[[ Material shown open ]]

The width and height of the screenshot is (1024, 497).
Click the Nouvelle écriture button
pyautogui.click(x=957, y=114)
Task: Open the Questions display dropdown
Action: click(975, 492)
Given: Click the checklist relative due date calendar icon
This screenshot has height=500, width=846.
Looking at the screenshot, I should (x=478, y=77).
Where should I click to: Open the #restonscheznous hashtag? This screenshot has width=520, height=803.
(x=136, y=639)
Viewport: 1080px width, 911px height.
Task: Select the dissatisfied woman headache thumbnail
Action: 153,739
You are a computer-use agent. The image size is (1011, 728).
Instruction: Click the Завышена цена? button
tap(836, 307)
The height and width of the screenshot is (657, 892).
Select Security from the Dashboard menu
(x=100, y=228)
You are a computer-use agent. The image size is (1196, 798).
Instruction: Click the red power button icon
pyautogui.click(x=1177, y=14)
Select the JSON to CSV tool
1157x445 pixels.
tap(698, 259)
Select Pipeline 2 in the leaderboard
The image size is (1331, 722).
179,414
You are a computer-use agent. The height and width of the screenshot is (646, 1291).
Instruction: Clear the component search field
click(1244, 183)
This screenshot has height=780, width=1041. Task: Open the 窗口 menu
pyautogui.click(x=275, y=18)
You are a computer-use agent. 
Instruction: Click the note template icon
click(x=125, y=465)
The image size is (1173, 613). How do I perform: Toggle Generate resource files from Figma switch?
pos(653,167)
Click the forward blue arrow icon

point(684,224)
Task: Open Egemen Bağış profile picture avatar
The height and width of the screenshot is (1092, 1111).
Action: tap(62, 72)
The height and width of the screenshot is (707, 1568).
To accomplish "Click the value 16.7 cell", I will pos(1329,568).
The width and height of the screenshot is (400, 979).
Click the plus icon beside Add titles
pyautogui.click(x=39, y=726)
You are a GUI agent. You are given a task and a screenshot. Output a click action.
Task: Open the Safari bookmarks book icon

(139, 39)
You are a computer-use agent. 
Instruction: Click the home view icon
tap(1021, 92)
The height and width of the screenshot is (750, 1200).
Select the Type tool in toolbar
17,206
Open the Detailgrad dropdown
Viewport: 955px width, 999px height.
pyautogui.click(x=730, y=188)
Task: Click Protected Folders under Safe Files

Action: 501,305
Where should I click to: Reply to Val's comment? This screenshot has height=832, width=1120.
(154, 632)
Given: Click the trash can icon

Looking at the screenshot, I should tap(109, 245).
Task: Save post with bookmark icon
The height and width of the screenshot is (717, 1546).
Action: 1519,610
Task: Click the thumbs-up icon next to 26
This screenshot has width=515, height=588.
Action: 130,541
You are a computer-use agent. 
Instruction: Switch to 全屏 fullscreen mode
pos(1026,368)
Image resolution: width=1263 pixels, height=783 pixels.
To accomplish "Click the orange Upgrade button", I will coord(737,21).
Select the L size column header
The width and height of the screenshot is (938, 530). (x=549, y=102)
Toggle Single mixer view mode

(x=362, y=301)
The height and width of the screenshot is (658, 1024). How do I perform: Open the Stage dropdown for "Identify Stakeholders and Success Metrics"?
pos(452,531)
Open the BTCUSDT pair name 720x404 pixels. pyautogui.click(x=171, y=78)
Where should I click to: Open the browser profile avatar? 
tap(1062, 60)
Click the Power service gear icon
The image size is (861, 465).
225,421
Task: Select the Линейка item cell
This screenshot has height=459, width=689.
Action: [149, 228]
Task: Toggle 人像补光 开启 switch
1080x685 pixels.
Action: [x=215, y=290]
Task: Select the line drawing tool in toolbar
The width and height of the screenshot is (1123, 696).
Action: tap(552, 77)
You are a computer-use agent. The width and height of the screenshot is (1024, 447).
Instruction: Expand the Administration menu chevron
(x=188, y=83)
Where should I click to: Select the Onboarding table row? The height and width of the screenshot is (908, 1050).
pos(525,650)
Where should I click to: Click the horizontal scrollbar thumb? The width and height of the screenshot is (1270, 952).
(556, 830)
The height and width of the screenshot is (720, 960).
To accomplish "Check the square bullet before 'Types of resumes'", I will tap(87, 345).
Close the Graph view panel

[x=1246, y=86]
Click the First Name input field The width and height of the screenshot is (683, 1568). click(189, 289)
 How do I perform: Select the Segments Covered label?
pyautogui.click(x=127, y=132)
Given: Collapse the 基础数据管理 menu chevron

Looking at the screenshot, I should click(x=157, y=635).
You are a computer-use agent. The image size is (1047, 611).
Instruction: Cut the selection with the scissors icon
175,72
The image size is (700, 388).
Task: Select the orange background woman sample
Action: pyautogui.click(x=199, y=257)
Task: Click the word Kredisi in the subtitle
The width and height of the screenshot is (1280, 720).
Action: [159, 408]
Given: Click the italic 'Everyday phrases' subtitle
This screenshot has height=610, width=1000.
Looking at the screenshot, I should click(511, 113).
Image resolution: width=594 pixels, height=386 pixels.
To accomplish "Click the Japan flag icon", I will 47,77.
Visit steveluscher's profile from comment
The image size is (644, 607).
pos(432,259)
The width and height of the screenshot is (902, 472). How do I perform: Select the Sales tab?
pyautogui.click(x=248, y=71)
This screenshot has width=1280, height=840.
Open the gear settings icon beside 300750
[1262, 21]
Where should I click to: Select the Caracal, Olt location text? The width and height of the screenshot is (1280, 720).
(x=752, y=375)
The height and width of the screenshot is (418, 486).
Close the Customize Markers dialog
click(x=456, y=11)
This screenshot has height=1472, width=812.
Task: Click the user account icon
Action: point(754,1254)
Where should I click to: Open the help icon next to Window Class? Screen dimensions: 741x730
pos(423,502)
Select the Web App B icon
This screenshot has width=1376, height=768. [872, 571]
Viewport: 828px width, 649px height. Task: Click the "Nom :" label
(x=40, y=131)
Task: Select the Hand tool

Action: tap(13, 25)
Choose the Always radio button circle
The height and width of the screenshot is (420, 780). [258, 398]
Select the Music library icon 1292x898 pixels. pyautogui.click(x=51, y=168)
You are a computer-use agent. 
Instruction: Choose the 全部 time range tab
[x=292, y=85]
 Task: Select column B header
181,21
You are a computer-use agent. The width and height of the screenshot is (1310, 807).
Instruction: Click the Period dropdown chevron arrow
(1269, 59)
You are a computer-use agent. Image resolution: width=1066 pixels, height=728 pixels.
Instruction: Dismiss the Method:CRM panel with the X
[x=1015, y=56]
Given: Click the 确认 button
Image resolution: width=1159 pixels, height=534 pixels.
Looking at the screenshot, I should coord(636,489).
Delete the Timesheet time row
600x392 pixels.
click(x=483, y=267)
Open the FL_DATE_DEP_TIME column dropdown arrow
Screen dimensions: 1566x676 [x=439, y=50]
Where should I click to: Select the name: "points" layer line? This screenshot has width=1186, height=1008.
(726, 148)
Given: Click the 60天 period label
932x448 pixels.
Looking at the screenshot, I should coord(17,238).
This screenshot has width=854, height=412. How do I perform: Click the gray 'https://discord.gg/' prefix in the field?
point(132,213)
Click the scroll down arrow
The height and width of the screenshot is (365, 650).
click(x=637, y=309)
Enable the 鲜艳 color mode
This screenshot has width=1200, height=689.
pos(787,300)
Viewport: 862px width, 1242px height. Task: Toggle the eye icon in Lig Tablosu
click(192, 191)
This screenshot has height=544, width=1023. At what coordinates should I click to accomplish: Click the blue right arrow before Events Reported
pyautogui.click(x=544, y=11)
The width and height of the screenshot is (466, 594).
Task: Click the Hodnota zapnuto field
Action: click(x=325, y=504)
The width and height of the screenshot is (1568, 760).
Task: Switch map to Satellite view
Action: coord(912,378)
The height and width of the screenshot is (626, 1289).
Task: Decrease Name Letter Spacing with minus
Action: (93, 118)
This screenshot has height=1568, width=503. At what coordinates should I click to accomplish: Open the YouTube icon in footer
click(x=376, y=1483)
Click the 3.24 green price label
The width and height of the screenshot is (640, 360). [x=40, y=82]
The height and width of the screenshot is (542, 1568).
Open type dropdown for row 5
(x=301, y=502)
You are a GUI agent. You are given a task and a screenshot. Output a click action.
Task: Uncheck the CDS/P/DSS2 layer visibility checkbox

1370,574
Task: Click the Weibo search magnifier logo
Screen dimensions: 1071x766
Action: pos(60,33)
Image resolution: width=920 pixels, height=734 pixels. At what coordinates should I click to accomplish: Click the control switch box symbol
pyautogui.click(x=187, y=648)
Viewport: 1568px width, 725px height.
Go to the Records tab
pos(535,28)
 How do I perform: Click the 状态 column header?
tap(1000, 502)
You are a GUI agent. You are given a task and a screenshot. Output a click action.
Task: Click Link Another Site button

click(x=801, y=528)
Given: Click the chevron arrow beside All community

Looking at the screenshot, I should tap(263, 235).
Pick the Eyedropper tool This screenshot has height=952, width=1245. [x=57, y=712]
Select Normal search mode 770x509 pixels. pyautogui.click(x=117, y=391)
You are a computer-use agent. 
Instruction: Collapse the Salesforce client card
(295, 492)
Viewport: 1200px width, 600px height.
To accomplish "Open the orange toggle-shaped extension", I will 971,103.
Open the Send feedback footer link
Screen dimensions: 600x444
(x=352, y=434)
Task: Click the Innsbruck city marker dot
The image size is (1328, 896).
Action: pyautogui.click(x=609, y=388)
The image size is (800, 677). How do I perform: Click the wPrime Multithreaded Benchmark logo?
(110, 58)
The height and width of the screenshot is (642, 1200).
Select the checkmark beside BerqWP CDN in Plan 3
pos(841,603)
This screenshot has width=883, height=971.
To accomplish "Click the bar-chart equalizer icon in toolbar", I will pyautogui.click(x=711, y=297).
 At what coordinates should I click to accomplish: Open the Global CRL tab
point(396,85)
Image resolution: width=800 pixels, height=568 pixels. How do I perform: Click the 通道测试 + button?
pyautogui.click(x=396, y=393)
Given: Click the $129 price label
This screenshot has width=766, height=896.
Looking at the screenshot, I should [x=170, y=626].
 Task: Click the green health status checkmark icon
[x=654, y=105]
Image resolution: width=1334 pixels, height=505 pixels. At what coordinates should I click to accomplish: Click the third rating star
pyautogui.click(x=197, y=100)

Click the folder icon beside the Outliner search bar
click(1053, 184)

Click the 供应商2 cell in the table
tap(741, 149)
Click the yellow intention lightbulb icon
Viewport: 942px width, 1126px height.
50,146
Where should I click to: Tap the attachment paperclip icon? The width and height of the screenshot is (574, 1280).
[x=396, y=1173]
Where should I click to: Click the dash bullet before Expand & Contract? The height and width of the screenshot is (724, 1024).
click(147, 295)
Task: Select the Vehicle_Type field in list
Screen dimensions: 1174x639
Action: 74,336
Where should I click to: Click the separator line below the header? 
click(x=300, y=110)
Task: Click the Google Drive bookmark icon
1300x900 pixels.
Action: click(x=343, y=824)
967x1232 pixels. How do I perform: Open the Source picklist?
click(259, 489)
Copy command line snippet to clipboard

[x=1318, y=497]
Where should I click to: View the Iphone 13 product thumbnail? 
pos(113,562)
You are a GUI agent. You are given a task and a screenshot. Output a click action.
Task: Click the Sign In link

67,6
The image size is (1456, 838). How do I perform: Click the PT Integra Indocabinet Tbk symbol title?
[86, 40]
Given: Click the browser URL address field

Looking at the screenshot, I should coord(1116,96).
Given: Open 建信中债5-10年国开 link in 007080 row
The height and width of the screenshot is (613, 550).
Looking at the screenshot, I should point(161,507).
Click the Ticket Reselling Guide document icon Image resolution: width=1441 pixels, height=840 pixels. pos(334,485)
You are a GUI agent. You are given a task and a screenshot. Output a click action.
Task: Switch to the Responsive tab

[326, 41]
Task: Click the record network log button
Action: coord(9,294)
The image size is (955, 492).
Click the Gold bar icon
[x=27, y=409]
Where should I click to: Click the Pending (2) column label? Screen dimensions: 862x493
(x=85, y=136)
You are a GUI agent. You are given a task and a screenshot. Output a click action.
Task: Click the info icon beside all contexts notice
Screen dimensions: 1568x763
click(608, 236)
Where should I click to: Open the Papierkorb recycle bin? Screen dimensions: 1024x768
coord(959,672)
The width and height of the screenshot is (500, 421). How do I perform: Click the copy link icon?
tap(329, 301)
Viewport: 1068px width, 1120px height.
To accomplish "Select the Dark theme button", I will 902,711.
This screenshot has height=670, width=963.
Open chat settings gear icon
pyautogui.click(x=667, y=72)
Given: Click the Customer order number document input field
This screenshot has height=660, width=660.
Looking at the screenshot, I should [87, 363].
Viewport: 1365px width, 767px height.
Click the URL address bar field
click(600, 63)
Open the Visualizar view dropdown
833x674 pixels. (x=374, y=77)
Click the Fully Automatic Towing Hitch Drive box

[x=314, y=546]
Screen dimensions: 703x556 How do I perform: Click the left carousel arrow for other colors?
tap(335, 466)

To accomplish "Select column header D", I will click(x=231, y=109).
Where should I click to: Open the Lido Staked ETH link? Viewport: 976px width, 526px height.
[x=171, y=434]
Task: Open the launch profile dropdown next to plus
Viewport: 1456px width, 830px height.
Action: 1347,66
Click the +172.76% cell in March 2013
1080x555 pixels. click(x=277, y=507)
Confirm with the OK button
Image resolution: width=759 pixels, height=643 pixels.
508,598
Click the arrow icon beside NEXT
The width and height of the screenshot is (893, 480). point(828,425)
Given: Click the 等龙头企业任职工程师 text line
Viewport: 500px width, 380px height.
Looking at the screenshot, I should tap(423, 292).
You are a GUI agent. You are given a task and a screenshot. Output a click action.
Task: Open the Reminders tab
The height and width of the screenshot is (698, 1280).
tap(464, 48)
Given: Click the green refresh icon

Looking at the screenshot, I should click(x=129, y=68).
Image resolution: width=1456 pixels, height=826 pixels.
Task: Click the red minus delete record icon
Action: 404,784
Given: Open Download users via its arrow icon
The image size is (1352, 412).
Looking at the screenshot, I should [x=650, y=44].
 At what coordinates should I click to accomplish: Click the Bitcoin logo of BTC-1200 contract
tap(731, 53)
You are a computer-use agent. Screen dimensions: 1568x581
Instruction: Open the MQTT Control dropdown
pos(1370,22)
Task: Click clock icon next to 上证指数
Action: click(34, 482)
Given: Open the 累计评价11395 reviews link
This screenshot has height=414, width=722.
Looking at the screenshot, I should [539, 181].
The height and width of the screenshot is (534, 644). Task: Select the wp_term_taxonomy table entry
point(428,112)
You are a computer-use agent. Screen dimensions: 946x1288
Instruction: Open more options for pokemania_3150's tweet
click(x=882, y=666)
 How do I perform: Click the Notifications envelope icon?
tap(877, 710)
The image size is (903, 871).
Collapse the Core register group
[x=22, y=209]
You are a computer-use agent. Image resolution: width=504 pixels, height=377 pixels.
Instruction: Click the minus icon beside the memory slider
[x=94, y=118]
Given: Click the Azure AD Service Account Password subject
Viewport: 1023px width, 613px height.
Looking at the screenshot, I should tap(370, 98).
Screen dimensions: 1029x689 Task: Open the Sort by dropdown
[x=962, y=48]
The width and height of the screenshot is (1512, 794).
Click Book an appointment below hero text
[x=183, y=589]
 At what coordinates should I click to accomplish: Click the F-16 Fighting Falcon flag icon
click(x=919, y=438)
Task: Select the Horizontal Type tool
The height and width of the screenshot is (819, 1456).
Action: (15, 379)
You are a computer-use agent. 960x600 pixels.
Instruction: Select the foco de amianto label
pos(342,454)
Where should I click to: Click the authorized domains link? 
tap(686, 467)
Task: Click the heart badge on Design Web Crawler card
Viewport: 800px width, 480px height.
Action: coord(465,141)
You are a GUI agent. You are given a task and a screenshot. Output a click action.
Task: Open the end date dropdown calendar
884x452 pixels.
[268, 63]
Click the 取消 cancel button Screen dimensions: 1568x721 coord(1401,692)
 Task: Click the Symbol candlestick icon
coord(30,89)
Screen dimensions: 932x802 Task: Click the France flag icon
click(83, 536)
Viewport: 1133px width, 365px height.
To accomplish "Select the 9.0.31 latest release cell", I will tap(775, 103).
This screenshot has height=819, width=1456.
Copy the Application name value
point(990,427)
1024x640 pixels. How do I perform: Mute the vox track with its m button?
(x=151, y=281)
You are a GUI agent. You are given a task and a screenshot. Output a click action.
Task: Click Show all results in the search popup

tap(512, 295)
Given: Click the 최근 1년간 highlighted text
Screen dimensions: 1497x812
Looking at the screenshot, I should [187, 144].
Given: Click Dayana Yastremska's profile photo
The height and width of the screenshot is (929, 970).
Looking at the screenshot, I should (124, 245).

[[ Material shown closed ]]

Lines holding the word "calendar" in the entries above are the ones to pull out. Copy them all.

Given: Click the checklist relative due date calendar icon
Task: Open the end date dropdown calendar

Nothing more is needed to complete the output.